Los almizcles sintéticos son un derivado del petróleo que normalmente esconden sustancias que interfieren en el sistema endocrino. Una etiqueta que incluya especificación de almizcle, sin concretar su naturaleza, debería servir para rechazar el producto. Los productos que pueden contenerlo son las fragancias artificiales y perfumes.

En los libros de cosmética natural se pueden consultar alternativas que propongan recetas para crear nuestros propios perfumes a base de flores y frutas naturales, a los que se puede añadir aceites esenciales de plantas aromáticas como la lavanda, el espliego, el limón o la bergamota.

Polietilenglicol (PEG)

Es un polímero que actúa como emulgente mezclando el agua y los ingredientes de naturaleza grasa. En sí mismo no son tóxicos, pero ayudan a hacer la piel más permeable, propiciando la absorción y la entrada al organismo de otras sustancias nocivas. Además, contribuyen a eliminar el factor natural protector de la piel. Los geles de baño son un ejemplo claro de producto que contienen esta sustancia.

Mediante el jabón neutro, hecho con aceite de coco o de glicerina, e ingredientes a base de extractos vegetales como manzanilla, melisa, caléndula, lavanda, cebada, aloe, almendra, coco, acacia, limón, romero o rosa, se obtienen geles de baño más naturales.

Anilid, HC, Pigment green 7 o acid

Sustancias que van contenidas en los jabones con fragancias. Les confieren un olor muy penetrante y un color característico que implica el uso de colorantes. Estos ingredientes se comportan como alteradores del crecimiento celular y cancerígenos.

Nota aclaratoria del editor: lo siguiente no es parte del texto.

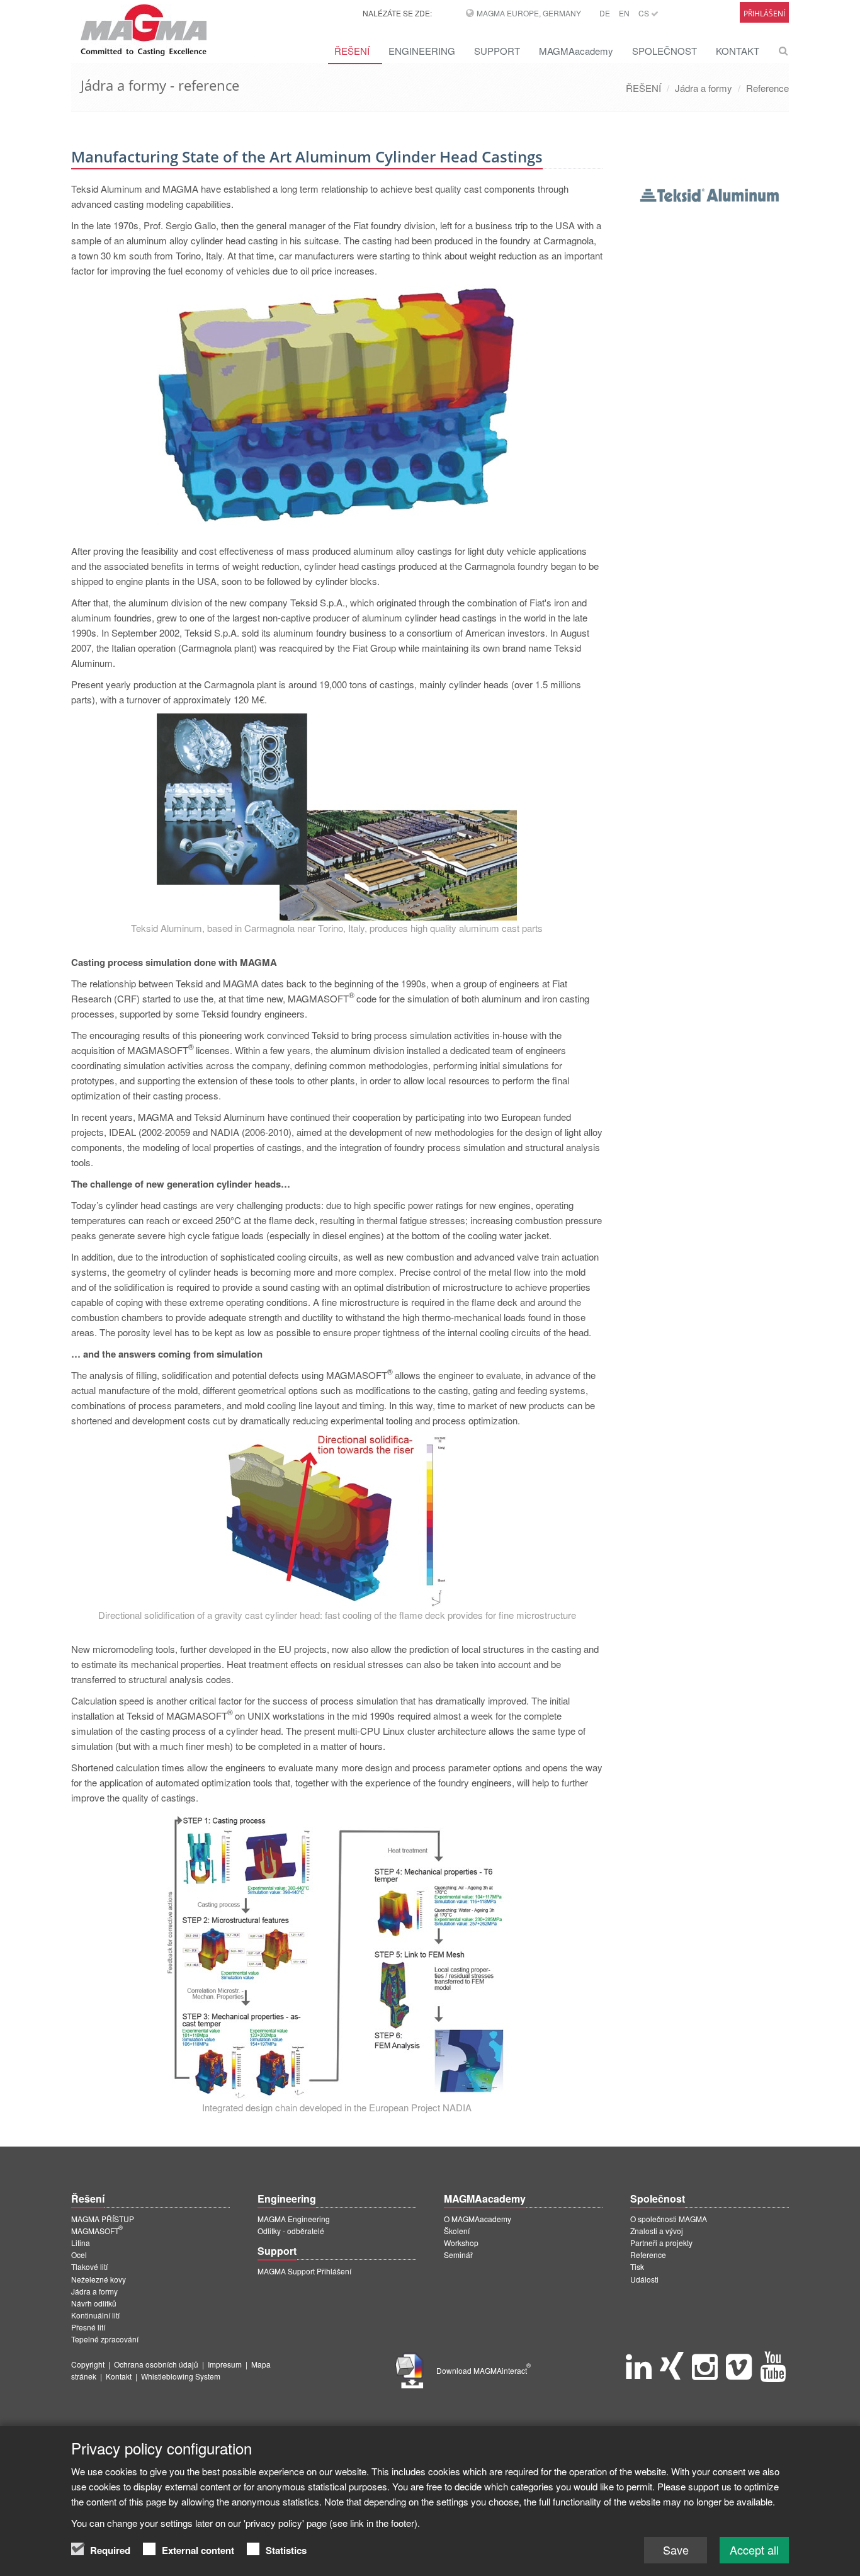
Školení (457, 2230)
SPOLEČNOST (664, 50)
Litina (80, 2242)
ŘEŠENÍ (352, 50)
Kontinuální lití (95, 2315)
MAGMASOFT (97, 2230)
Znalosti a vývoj (656, 2230)
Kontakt (119, 2376)
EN (624, 13)
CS (644, 13)
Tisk (637, 2266)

Una opción más saludable sería comprar jabones hechos con aceites vegetales y extractos naturales de plantas, elaborados por los artesanos locales. Algo recomendable es recuperar la tradicional costumbre de realizar el jabón en casa a base de aceite ciclado, es fácil. Hay infinidad de recetas en Internet y manuales.

Sodium lauril sulfate (SLS)

Este ingrediente es la base limpiadora responsable de generar la espuma de los champús y acondicionadores. Es una sustancia irritante que reseca, irrita los ojos, desencadena alergia, provoca la caída del pelo y se acumula en los tejidos del hígado y el corazón.

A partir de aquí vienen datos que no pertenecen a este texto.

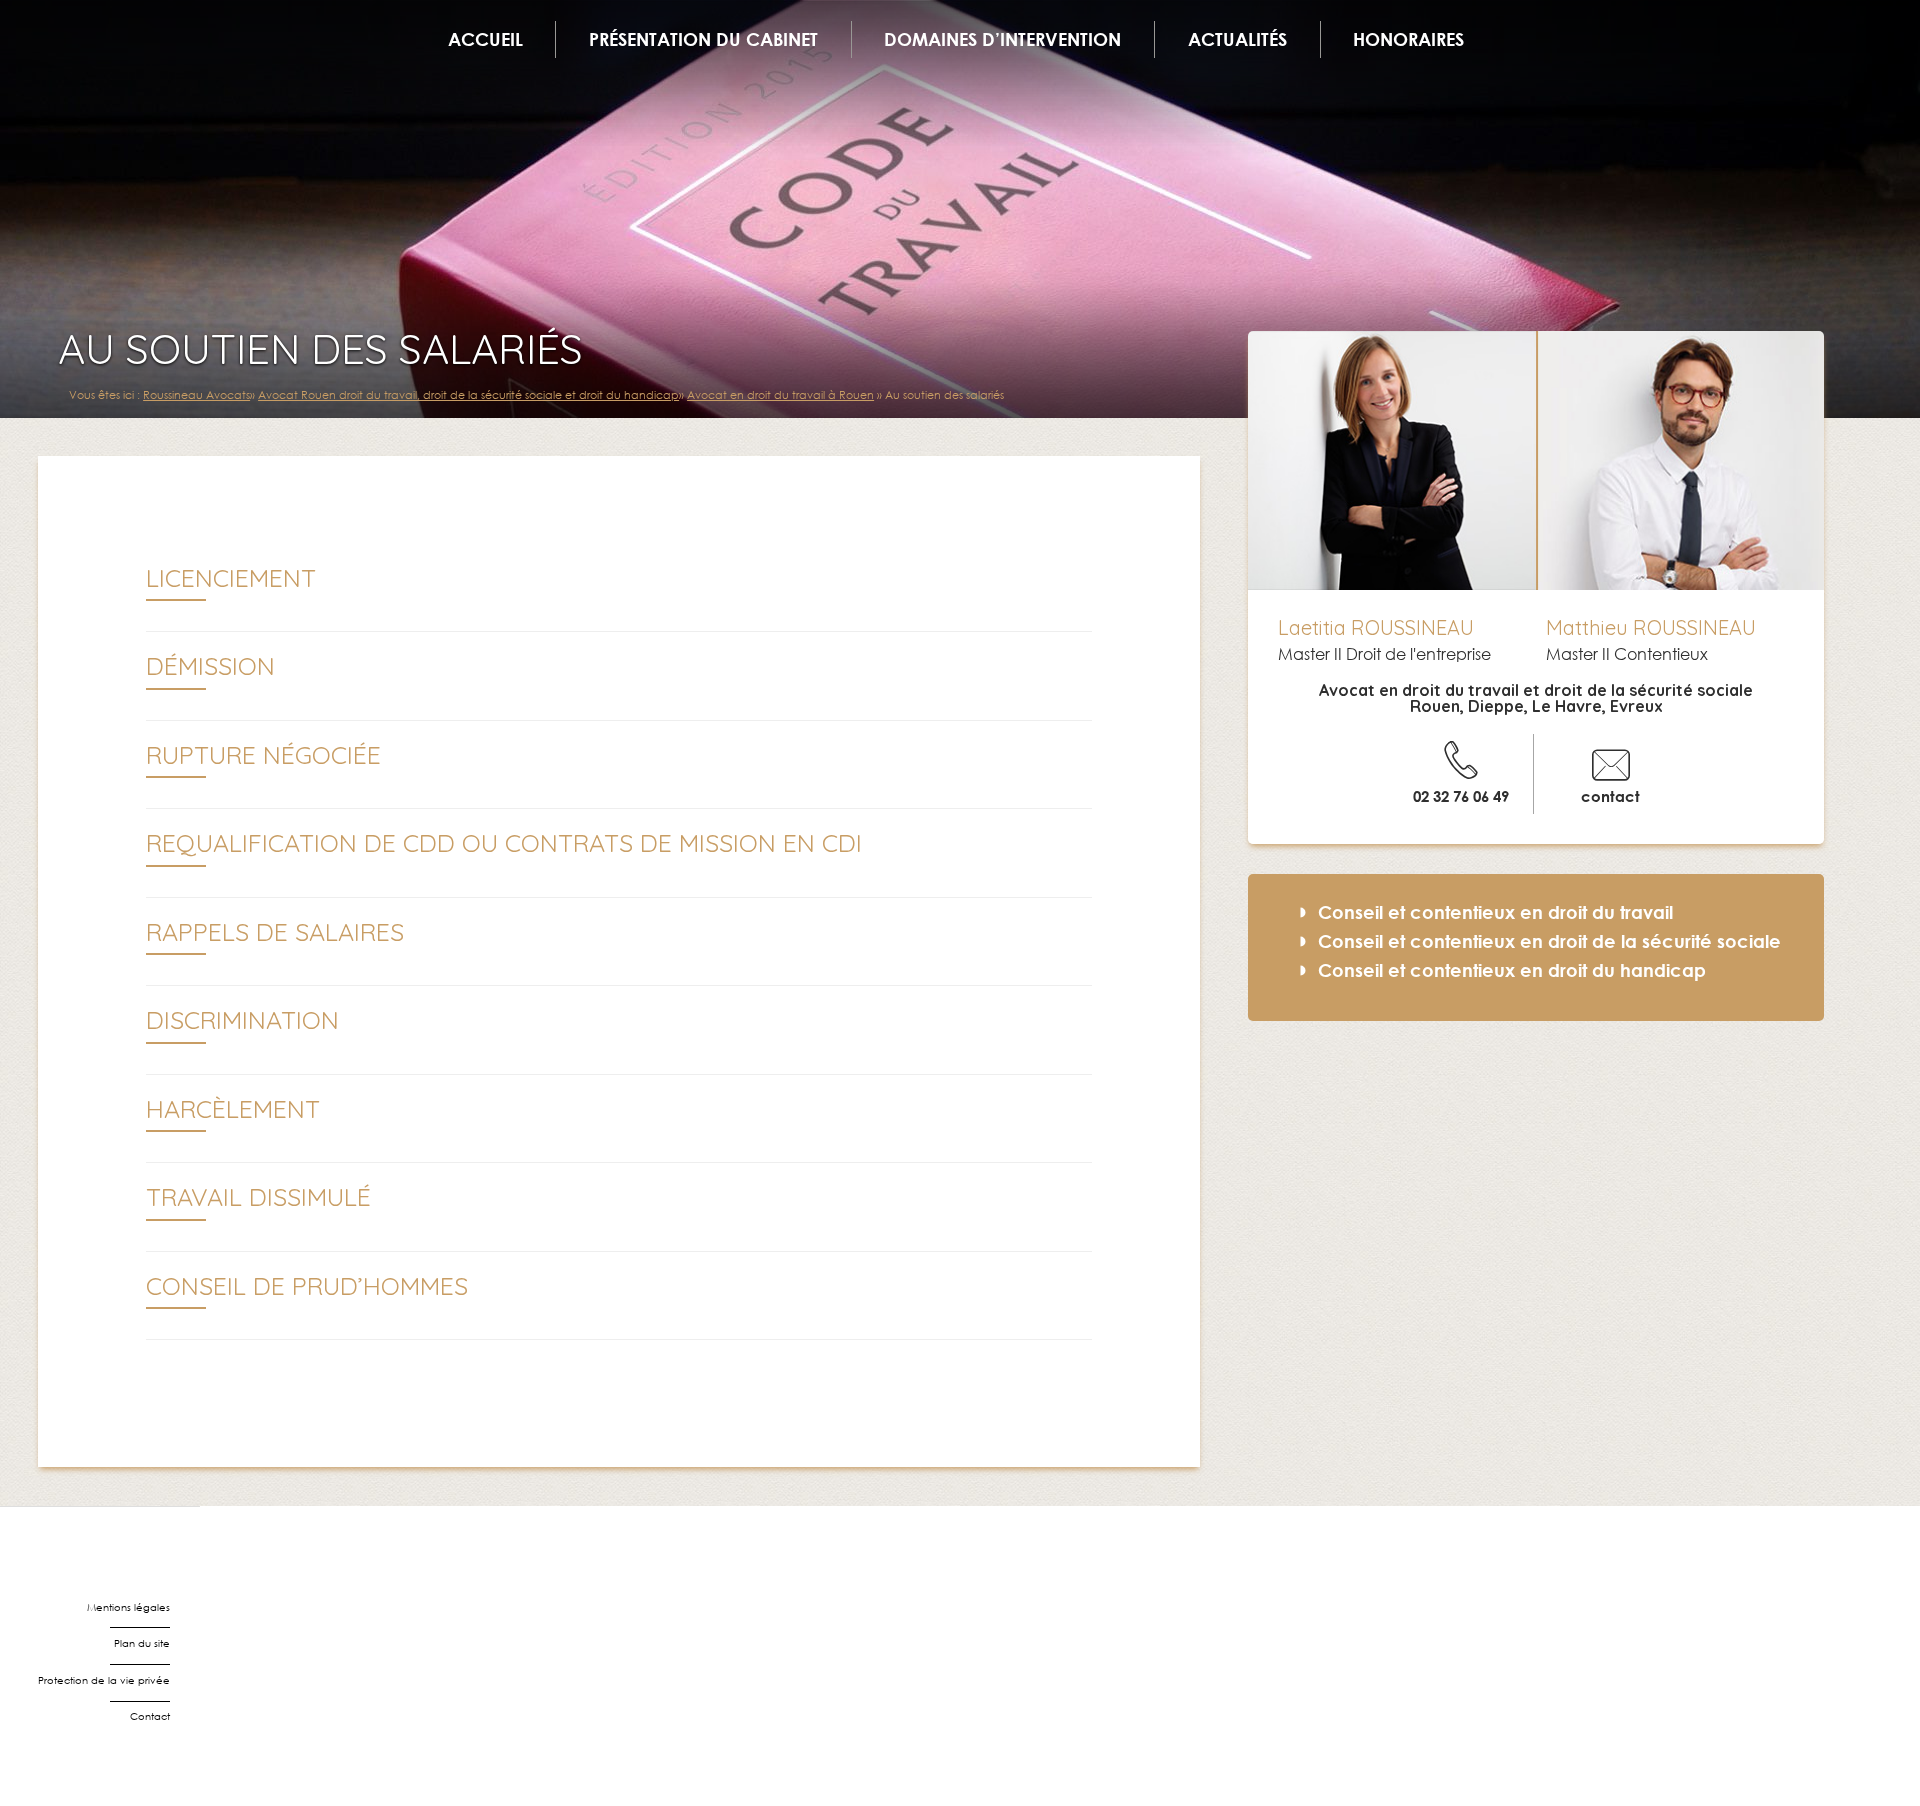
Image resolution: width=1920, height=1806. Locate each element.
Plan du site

Para una opción más saludable elige champús a base de jabón vegetal como el Alepo. Aquellos que contengan miel y aceite te servirán además para acondicionar e hidratar. Las mascarillas nutritivas pueden ser preparadas en casa a base de huevo añadiendo aceite de oliva o arcilla verde. Aún así, se comercializan una amplia gama de marcas que apuestan por fórmulas sin tóxicos.

Parafinas, aceites minerales, siliconas dimeticona, petrolatum o ceras microcristalinas

La mayoría de los aceites usados en la cosmética suelen ser derivados de la industria petroquímica y se encuentran en múltiples productos, pero principalmente en aquellos que deben tener una textura suave y agradable como leches, aceites corporales o cremas faciales.
Todos esos ingredientes pueden actuar como irritantes para la piel, pueden producir picor a causa de reacciones alérgicas o propiciar la aparición de acné.

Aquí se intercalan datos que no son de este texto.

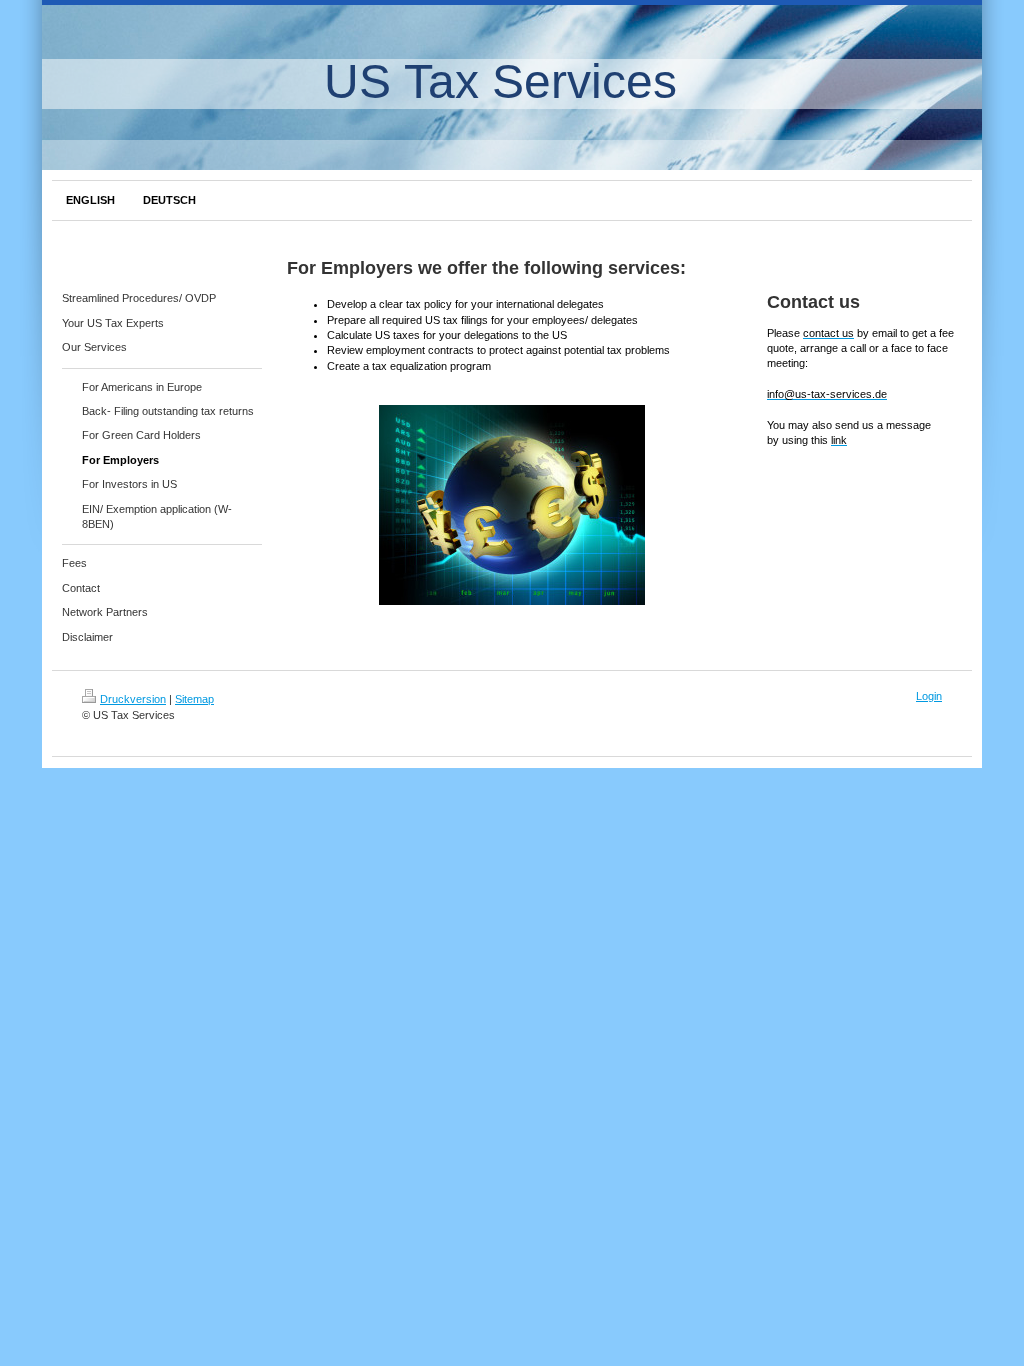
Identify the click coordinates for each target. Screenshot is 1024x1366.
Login (929, 696)
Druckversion (133, 699)
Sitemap (194, 699)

Sería bueno utilizar en su lugar aceites de oliva, de almendras, de aguacate, de sésamo, de argán, de avena, de jojoba y todos ellos mejor si son de origen ecológico para evitar que contengan plaguicidas.

Formaldehído, amoníaco o alcoholes

Los desodorantes y antitranspirantes son de los cosméticos más utilizados que se aplican en las axilas, una zona del cuerpo muy sensible. Estas sustancias químicas que pueden contener estos cosméticos, además de actuar como irritantes de la piel, pueden mermar la capacidad de los ganglios a la hora de eliminar toxinas.

Como desodorante, la opción más sana que podemos aplicarnos es el bicarbonato sódico. Tras una buena ducha frotamos con las yemas, repletas de bicarbonato en polvo, sobre la piel y las axilas aún ligeramente húmedas. Después con una toalla seca, retiramos los restos de bicarbonato que queden y terminamos de secarnos por completo.